On 3/28/17 8:49 AM, Jun Wu wrote:
> # HG changeset patch
> # User Jun Wu <quark at fb.com>
> # Date 1490685282 25200
> #      Tue Mar 28 00:14:42 2017 -0700
> # Node ID 99cfe31d37df62b50e53a126f0eb31a1e352ac67
> # Parent  1e84f9bd4385a8f95ac1ec15dee14c723071ab34
> revlog: make sure _cache only contain raw content
>
> Previously, revlog._cache could cache both raw and non-raw content. That is
> wrong, because _cache will be used directly for delta application. If the
> non-raw content in _cache is used, it may corrupt delta application, or
> return wrong content when deltas applied successfully but incorrectly, and a
> flagprocessor says skip the hash check.
>
> This patch changes _cache assignments to make sure only only raw contents
> are assigned to it.

This patch overall makes sense to me. We definitely want to only be 
caching the same type of thing in a particular cache. I've reviewed 
revlog.py to find places were self._cache is assigned and it looks like 
you got both places where it's assigned to something other than null.

>
> diff --git a/mercurial/revlog.py b/mercurial/revlog.py
> --- a/mercurial/revlog.py
> +++ b/mercurial/revlog.py
> @@ -1284,11 +1284,11 @@ class revlog(object):
>           text = mdiff.patches(text, bins)
>   
> -        text, validatehash = self._processflags(text, self.flags(rev), 'read',
> -                                                raw=raw)
> +        newtext, validatehash = self._processflags(text, self.flags(rev),
> +                                                   'read', raw=raw)
>           if validatehash:
> -            self.checkhash(text, node, rev=rev)
> +            self.checkhash(newtext, node, rev=rev)
>   
>           self._cache = (node, rev, text)
> -        return text
> +        return newtext

Rather than introducing newtext, wouldn't it be sufficient to move the 
self._cache assignment line up to above the processflags call? Or do you 
want to only cache if the checkhash call succeeds?
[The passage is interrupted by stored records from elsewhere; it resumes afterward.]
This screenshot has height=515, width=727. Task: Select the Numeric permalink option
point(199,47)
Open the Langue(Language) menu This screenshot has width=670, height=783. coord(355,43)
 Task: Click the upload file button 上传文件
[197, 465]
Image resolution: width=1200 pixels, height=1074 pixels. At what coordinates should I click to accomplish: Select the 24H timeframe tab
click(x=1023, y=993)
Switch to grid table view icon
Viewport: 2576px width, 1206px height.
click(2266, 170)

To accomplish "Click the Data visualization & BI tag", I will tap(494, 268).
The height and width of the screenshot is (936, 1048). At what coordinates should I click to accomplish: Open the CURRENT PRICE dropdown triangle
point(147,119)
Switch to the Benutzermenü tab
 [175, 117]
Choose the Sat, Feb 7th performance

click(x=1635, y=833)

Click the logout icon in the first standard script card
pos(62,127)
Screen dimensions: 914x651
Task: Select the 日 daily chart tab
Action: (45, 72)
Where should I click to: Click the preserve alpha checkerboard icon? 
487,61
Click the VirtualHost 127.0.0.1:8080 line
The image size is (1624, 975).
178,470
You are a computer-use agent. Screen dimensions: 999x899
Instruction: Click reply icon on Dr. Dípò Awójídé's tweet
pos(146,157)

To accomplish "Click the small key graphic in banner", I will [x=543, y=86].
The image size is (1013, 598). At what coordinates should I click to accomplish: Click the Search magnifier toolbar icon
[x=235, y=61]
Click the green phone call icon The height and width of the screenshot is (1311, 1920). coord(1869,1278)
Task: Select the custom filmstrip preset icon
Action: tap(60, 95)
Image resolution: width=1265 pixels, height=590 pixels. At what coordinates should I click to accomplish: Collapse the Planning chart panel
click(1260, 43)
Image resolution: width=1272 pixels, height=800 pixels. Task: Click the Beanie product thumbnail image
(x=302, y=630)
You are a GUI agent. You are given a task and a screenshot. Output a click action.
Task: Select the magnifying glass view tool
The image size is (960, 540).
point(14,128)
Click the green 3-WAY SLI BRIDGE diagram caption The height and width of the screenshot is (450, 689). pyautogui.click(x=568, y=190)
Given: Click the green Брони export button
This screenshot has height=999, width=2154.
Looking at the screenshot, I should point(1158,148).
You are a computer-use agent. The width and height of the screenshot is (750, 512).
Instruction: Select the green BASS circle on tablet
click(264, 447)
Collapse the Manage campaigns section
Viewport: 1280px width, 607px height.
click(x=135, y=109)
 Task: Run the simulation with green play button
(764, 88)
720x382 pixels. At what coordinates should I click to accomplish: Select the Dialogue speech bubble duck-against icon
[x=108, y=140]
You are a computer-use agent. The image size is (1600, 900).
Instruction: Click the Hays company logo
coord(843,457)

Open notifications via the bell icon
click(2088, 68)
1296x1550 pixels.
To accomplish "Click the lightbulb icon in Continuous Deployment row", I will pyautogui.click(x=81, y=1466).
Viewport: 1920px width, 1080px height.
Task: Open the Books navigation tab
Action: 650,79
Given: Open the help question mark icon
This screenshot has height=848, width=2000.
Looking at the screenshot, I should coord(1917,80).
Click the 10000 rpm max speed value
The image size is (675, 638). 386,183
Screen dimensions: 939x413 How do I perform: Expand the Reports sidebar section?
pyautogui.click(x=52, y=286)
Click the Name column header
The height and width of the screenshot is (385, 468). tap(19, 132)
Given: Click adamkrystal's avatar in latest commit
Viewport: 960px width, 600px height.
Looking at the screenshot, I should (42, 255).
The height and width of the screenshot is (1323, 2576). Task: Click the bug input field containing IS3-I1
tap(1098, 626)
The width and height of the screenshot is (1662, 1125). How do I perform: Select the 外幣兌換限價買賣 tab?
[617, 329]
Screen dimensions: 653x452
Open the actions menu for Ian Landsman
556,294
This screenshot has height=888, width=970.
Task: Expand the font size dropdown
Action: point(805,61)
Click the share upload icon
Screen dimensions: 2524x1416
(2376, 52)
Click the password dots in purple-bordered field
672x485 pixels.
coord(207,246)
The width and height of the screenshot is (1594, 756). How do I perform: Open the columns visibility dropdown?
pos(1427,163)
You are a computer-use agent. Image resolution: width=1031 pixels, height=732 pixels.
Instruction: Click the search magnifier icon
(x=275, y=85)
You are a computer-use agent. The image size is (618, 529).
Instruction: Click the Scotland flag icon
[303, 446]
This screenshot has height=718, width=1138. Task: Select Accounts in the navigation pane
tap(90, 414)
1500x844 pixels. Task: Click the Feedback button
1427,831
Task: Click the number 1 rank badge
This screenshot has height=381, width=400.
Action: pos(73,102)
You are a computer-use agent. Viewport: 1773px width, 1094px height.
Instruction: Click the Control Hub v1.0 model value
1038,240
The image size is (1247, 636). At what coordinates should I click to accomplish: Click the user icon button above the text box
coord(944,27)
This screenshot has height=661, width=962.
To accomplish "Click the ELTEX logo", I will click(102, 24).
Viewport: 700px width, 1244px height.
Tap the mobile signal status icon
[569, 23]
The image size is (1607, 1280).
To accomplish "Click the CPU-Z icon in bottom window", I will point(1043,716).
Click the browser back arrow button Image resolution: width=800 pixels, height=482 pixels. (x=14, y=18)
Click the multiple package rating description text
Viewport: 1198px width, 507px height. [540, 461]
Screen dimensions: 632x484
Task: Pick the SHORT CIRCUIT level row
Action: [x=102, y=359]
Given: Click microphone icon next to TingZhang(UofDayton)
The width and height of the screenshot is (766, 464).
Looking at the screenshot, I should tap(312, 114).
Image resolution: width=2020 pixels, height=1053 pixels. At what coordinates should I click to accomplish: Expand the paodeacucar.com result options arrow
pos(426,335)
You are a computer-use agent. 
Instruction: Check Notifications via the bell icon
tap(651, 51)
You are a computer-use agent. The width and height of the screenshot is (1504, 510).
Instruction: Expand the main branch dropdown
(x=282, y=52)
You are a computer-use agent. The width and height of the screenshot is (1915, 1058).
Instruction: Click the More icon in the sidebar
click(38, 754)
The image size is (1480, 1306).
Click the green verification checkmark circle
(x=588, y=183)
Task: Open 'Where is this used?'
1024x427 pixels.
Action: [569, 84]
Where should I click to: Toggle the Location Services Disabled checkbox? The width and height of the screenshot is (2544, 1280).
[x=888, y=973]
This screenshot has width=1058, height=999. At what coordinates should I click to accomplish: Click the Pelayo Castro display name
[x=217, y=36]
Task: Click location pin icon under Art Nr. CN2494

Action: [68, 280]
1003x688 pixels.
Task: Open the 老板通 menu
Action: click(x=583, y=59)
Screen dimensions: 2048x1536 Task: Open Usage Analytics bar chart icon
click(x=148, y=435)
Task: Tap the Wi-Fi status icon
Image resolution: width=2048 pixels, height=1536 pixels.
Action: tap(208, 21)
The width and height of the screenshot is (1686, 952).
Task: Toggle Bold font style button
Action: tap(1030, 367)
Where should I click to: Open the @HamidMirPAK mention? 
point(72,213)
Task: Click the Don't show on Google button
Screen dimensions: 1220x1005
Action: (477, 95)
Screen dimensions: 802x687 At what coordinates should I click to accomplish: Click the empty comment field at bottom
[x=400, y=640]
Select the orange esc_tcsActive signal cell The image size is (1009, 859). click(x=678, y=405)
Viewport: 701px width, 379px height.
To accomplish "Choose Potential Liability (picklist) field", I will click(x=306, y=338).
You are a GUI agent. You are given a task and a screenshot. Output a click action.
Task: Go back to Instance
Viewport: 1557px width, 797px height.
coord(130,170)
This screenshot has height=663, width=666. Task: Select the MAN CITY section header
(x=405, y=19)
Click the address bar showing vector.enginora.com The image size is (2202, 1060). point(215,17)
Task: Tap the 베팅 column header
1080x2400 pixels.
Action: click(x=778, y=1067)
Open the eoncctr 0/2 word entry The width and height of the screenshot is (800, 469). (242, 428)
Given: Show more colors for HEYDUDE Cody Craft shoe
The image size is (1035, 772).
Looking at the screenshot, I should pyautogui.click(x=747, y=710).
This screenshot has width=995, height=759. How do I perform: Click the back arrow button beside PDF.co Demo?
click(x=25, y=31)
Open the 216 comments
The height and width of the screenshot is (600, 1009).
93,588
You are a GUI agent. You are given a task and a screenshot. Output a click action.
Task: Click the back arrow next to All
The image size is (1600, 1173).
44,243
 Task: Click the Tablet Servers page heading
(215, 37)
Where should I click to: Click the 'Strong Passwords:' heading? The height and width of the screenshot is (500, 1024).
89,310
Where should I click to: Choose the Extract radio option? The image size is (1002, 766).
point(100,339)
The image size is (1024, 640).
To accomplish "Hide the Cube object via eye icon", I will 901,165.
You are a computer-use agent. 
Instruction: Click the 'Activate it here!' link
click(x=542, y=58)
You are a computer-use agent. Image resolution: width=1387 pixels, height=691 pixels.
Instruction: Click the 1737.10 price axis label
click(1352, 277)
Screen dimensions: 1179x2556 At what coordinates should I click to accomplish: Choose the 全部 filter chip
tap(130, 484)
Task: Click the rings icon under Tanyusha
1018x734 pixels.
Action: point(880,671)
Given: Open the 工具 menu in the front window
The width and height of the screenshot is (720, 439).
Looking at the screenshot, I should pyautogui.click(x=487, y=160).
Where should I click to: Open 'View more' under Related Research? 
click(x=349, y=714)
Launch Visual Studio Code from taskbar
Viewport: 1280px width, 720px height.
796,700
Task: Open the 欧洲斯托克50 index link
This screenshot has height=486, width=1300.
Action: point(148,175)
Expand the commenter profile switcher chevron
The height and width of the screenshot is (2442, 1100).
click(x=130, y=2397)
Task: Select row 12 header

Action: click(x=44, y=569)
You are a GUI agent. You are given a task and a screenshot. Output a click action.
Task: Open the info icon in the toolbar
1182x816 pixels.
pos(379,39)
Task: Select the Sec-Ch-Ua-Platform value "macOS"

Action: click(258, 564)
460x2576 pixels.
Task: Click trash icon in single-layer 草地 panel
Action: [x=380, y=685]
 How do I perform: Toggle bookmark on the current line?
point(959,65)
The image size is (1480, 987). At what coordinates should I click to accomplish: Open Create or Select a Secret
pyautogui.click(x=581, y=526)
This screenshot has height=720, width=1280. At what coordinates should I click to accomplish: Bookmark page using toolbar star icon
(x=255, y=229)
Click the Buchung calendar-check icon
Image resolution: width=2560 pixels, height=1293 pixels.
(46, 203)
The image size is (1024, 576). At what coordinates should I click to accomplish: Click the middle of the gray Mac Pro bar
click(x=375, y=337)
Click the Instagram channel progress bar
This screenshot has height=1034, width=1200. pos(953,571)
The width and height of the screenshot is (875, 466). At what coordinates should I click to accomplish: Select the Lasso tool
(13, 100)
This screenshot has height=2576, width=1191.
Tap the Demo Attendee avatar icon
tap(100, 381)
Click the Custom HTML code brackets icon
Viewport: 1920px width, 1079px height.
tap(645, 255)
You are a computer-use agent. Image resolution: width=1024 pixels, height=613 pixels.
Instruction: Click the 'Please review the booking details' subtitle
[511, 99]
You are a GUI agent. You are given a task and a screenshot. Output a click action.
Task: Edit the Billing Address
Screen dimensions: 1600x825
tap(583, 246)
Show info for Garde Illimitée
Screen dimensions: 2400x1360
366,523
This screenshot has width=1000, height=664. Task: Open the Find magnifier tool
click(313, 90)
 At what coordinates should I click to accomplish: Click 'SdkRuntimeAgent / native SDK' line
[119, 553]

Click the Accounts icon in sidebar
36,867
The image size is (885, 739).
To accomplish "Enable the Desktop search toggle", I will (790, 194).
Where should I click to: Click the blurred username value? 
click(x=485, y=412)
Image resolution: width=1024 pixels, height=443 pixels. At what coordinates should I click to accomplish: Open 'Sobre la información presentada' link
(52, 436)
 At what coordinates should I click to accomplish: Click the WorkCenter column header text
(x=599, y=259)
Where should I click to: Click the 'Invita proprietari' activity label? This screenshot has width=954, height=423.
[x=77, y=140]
If the later, I'd suggest renaming "text" to "rawtext" and reducing 
churn here. "newtext" doesn't really tell me about what is stored in it 
("processedtext" would but it much longer). "rawtext" is pretty short 
and descriptive though.

>   
>       def hash(self, text, p1, p2):
> @@ -1715,5 +1715,6 @@ class revlog(object):
>   
>           if type(text) == str: # only accept immutable objects
> -            self._cache = (node, curr, text)
> +            if raw or not flags:
> +                self._cache = (node, curr, text)
>           self._chainbasecache[curr] = chainbase
>           return node
>

Ugh, this _addrevision code is incredibly dense. A 151-line "helper" 
function with two sub-functions defined inside of it. What a joy!

However, I think this change should also update the comment about "only 
accept...". I'd structure it something like this:

# Only cache immutable objects objects that are raw or have no flags.
# Mutable values are dangerous to cache because they can be changed
# after they are passed to usor after they are returned from cache,
# so we would need to deep copy them on both input and output which
# could be expensive.
# Strings are the only immutable objects we expect to see, to check for them
# If raw is true, it means we are bypassing any flag processors, so we 
have cacheable data.
# If there are no flags set, that means no flag processors will be run, 
so we also have cacheable data
if type(text) == str and (raw or not flags):
     self._cache = (node, curr, text)

For my own edification, what are the types that can show up here? Do we 
accept arbitrary things that have string representations? When would we 
get something that isn't a string here? I hate the lack of types here, 
it leads to so much ambiguity about what is going on.

Any comments you can add to the code from what you have learned mucking 
around here would be appreciated.